Zhang & Rue^[8] reported a higher final germination rate and faster germination in GB-primed turfgrass than the non-primed ones under osmotic and salinity stress. However, this study indicated that GB-primed KBG performed similarly to the non-primed control under salinity and the combined saline-waterlogging stress (Tables 3 & 5). It may be related to the differences in the growing media between the two studies. For instance, seeds were germinated on germination paper in petri dishes in the study by Zhang & Rue^[8], but in this study the seeds were sown in a soil and sand mixture. Khan et al.^[27] and Hossain et al.^[28] reported interactive effects of seed priming and growing media on the growth of papaya (Carica papaya L.). Similar results were also seen in bitter gourd (Momordica charantia L.)^[29]. This may partially explain why the positive result from seed priming under the laboratory setting vanished under field conditions. The different observations between Zhang & Rue^[8] and the present study also suggest that the effects of seed treatments might be growth-stage-specific and organ-specific. Early/initial growth (i.e., germination and early seedling growth quantified 28 d after germination in Zhang & Rue^[8]) showed higher responsiveness to seed priming than early vegetative growth (i.e., shoot and root tissue sampled 42 d after seeding). Similar to our findings, Watanabe et al.^[26] reported that hormonal seed treatment promoted higher growth on the early developing organs (mesocotyle, coleoptile, and first leaf) than the later developing organs (second and third leaf). Brede^[30] suggested that the effect of priming on turfgrass may diminish after 6 weeks of growth under optimal conditions. Despite that the positive influences of seed priming may be short-lived, fast and uniform germination and high-stress tolerance put primed seeds at an advantage during the germination and seedling growth stages when plants can be dramatically influenced by adverse conditions. It is especially important for turfgrass establishment due to their small seed size compared to other field crops.

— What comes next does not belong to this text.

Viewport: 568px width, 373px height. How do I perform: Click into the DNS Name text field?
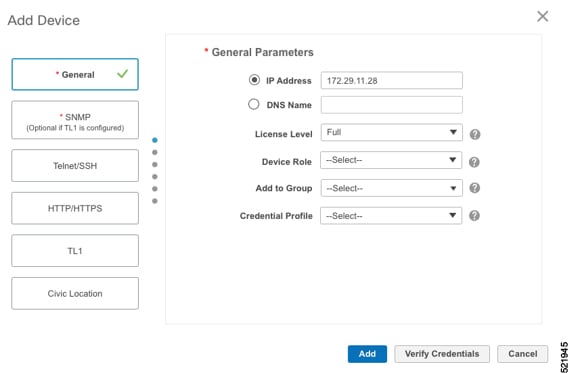click(392, 105)
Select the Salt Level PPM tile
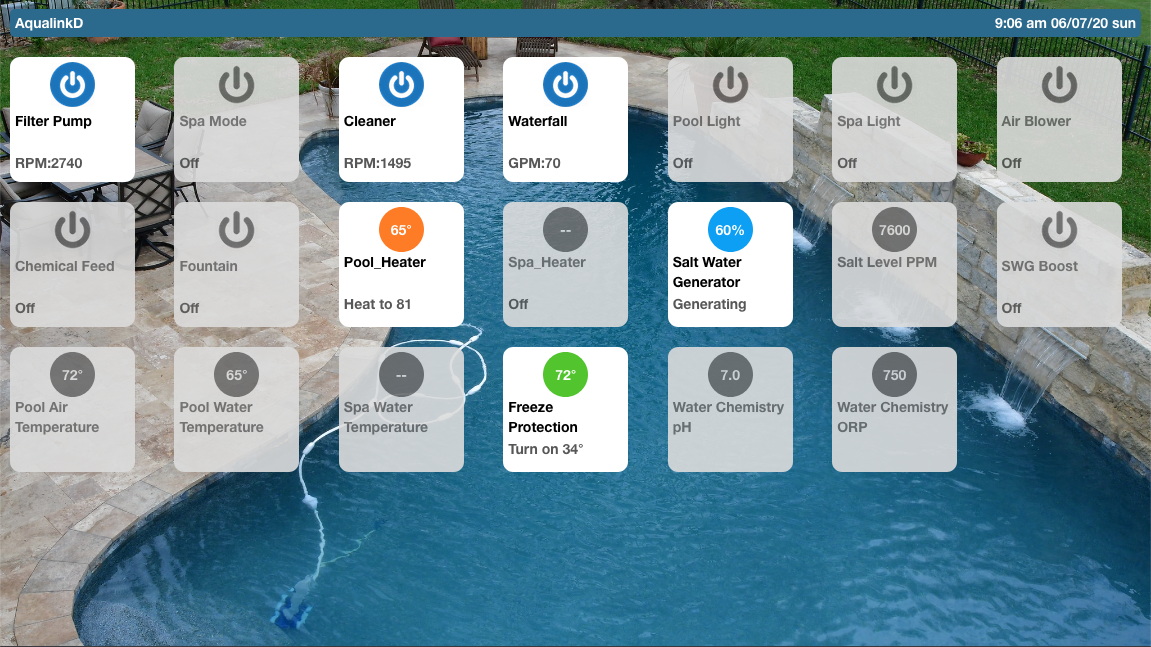 coord(894,264)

Despite the complexity of seed priming, limited interactions among plants, growing conditions, and priming agents were observed in the current study (Tables 3–5). We hypothesize that the effects of growing conditions masked potential interactions, especially under the waterlogging (27% reduction in root growth) and saline-waterlogging conditions (47% reduction in root growth). Therefore, in addition to continuing the research on seed priming, it is important to persistently breed stress tolerant plants and using cultural practices minimizing stress severity to improve plant performance.

Plants from ABA-primed seeds performed better than that of the non-primed control under salinity and saline-waterlogging conditions, suggesting its potential to improve KBG growth and stress tolerance during the early growth period. The cultivar 'Award' outperformed 'Moonlight' under all three stress environments (salinity, waterlogging, and saline-waterlogging). This study indicates that seed priming is a good and applicable management practice when establishing a turfgrass stand, particularly in saline soil.